### Assignment
Copy, without a single change, each line from the one that holds "The width and" to the bottom of the entries below, and drop any pictures.

### Given data
____
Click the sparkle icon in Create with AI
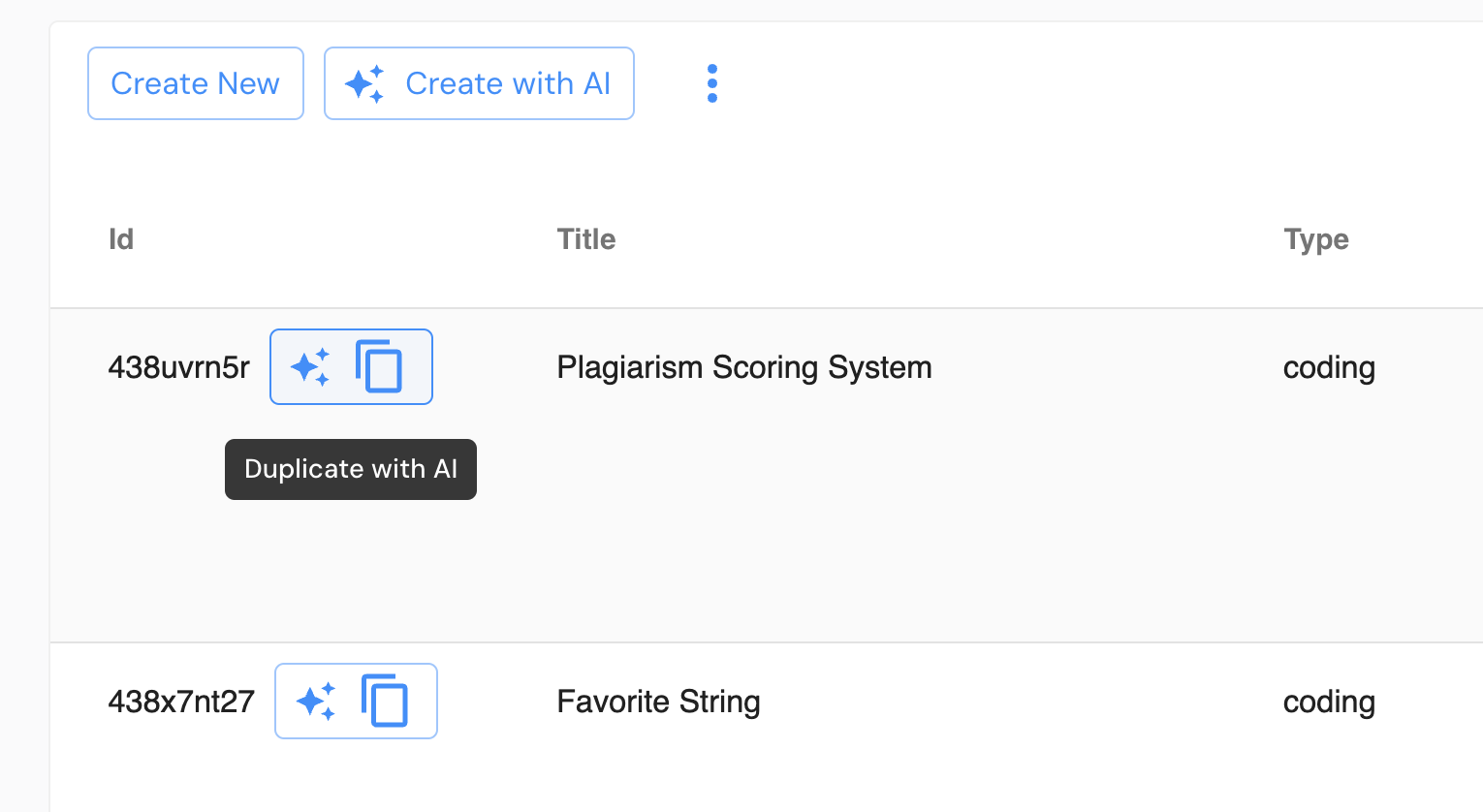This screenshot has height=812, width=1483. (364, 84)
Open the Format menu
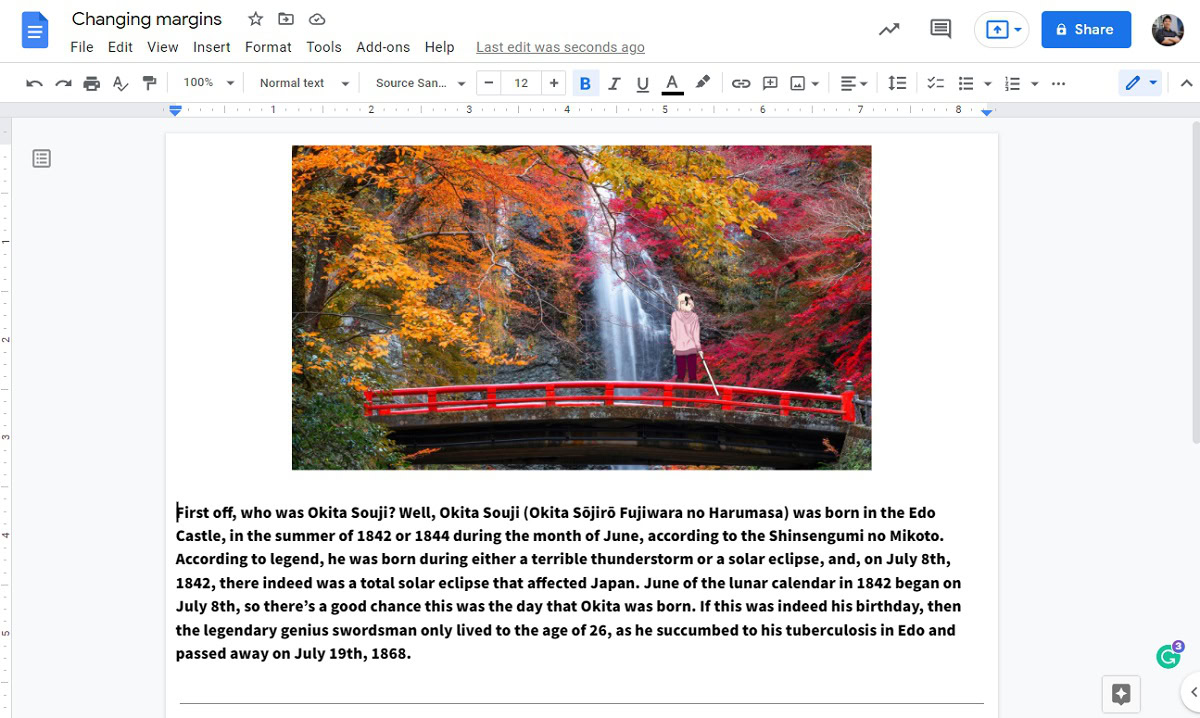This screenshot has width=1200, height=718. point(268,47)
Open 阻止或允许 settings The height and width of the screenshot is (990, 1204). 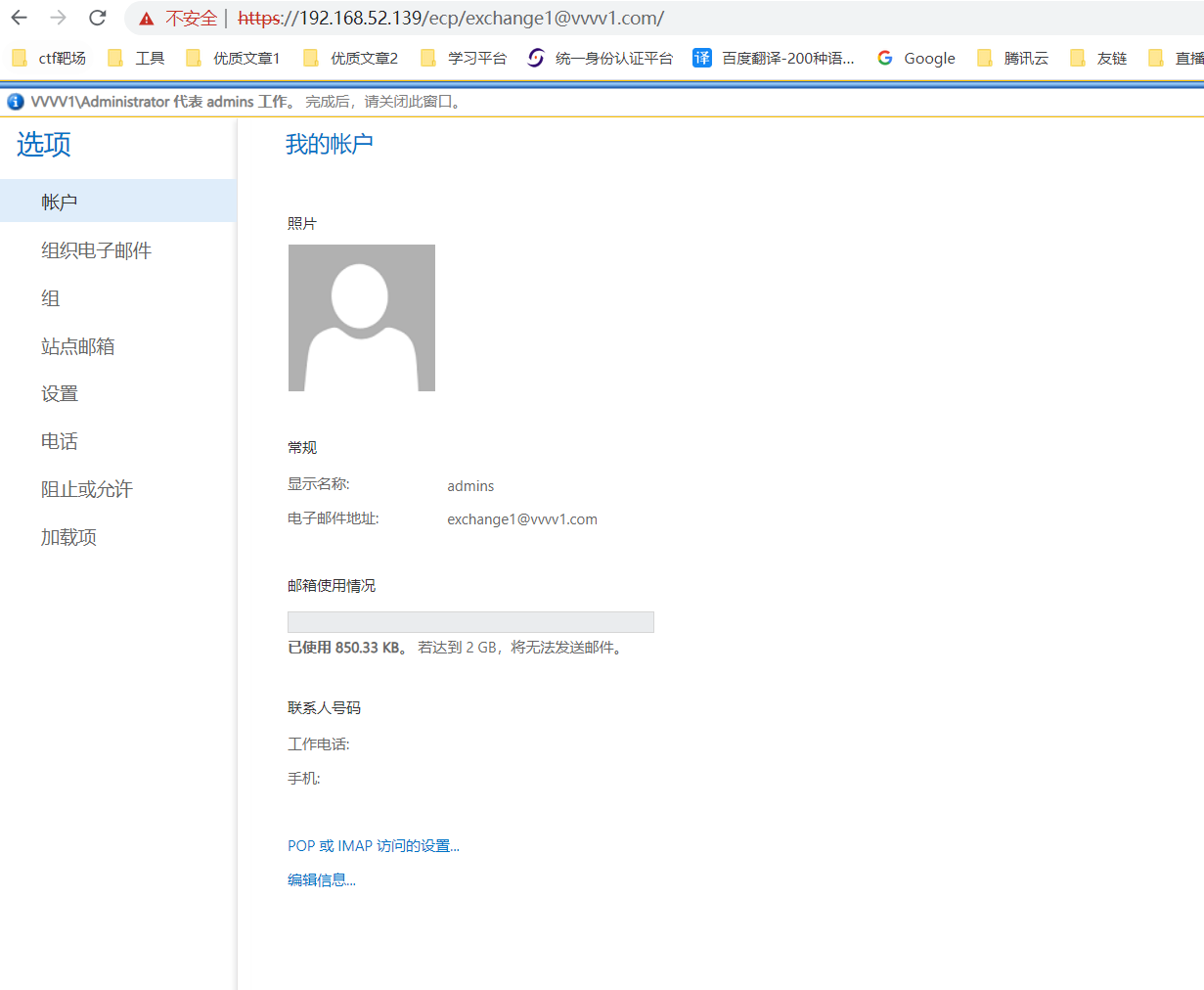(86, 489)
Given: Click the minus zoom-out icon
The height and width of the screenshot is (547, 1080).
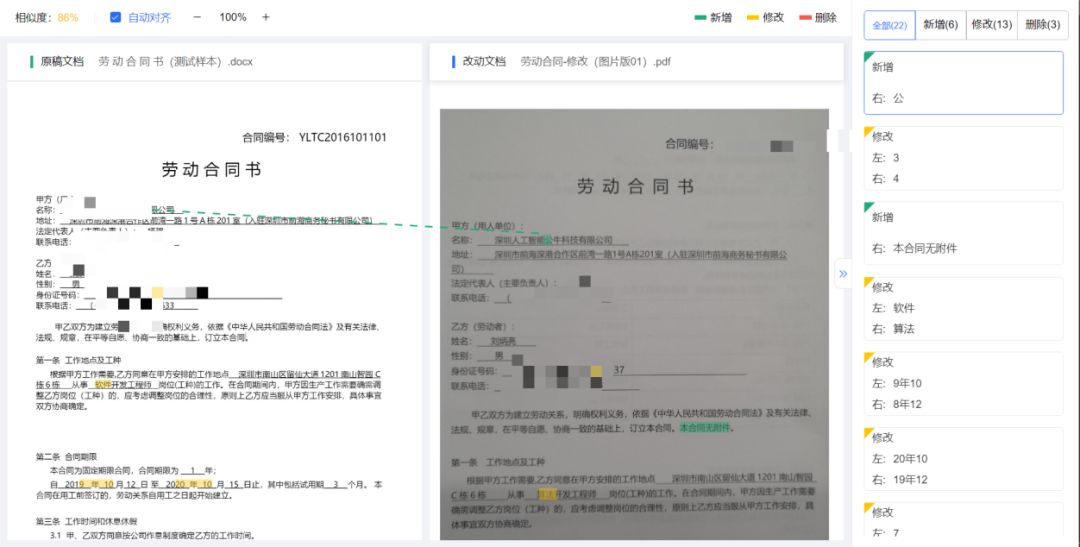Looking at the screenshot, I should pos(197,17).
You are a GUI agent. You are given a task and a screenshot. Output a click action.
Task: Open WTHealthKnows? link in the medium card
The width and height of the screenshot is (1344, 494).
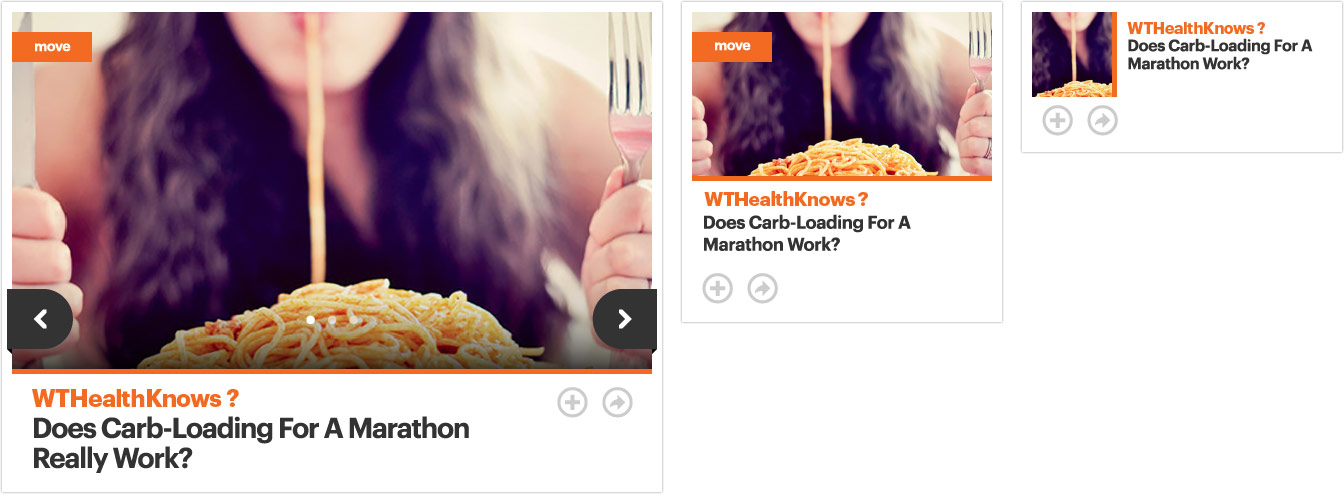[x=786, y=199]
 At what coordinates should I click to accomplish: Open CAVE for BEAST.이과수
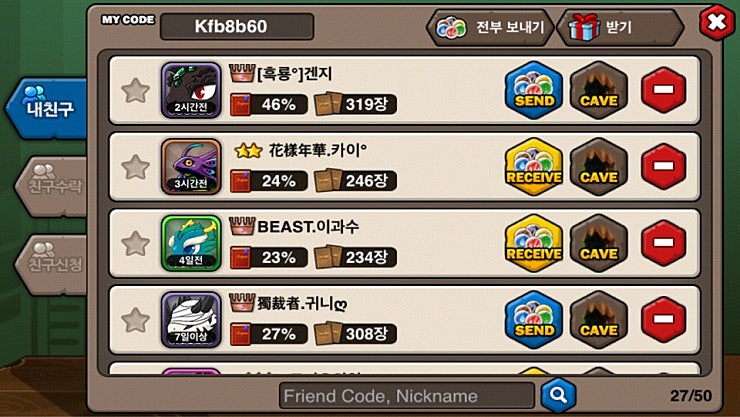pos(598,243)
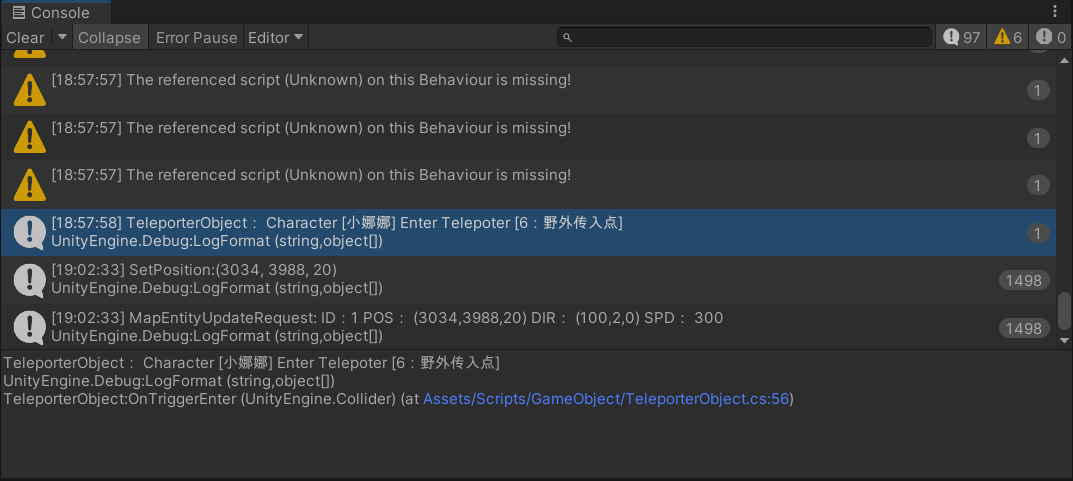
____
### Result
The width and height of the screenshot is (1344, 494).
[x=786, y=199]
 At what coordinates should I click to accomplish: Open CAVE for BEAST.이과수
pos(598,243)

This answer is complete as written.